Task to complete
Look for the word "computer" in the records, and copy each line where it appears.

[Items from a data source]
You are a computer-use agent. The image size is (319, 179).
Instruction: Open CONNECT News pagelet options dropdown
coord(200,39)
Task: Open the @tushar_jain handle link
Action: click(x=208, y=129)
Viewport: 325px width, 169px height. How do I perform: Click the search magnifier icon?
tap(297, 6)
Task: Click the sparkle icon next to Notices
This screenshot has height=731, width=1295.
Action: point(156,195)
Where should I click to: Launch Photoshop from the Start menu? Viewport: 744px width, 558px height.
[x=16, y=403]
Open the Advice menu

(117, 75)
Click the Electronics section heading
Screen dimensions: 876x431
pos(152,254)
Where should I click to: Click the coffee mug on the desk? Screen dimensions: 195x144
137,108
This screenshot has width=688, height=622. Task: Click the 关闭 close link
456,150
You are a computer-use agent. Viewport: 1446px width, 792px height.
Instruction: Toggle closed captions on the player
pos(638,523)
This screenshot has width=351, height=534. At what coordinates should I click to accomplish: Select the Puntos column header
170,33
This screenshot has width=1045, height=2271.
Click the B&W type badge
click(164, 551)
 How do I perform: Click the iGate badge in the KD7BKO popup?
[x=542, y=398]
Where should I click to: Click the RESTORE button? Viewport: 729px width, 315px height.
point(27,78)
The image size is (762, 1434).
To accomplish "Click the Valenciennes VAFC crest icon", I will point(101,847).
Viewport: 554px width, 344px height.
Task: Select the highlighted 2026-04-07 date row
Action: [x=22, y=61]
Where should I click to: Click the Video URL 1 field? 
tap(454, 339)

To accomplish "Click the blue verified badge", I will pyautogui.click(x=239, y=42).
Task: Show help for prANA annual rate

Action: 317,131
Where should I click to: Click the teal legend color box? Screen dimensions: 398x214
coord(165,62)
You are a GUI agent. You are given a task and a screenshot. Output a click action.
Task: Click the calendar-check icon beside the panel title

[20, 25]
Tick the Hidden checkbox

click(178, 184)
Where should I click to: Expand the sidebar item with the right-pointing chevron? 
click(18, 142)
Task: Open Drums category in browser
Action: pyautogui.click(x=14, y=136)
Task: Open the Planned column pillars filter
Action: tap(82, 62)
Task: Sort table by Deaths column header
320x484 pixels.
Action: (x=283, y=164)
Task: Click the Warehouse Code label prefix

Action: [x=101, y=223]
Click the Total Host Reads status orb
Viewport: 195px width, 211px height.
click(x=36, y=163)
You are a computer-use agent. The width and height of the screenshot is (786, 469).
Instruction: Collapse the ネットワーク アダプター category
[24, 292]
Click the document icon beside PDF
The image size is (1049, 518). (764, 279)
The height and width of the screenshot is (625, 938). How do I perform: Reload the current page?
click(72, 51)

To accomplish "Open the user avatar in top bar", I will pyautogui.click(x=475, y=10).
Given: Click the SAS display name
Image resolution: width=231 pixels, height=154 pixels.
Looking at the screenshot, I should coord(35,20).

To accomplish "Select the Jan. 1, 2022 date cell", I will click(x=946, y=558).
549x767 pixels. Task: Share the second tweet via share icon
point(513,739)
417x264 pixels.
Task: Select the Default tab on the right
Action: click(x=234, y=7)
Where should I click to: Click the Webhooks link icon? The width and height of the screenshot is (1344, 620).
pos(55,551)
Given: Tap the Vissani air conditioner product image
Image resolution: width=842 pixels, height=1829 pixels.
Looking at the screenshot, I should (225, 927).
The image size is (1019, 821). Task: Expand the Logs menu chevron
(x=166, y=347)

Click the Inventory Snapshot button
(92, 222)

Finished task
You are a computer-use agent. The image size is (319, 179).
You are a computer-use agent. Viewport: 1446px width, 792px height.
You are a computer-use agent. The width and height of the screenshot is (786, 469).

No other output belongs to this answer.